## Task requirements
Starting at the line with "The image size is (640, 360).", retype every line through the end of the listing exactly as written, and nothing before it.

## Source material

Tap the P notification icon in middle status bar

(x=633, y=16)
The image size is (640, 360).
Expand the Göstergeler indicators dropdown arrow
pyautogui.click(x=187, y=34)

## Exercise response
The image size is (640, 360).
Expand the Göstergeler indicators dropdown arrow
pyautogui.click(x=187, y=34)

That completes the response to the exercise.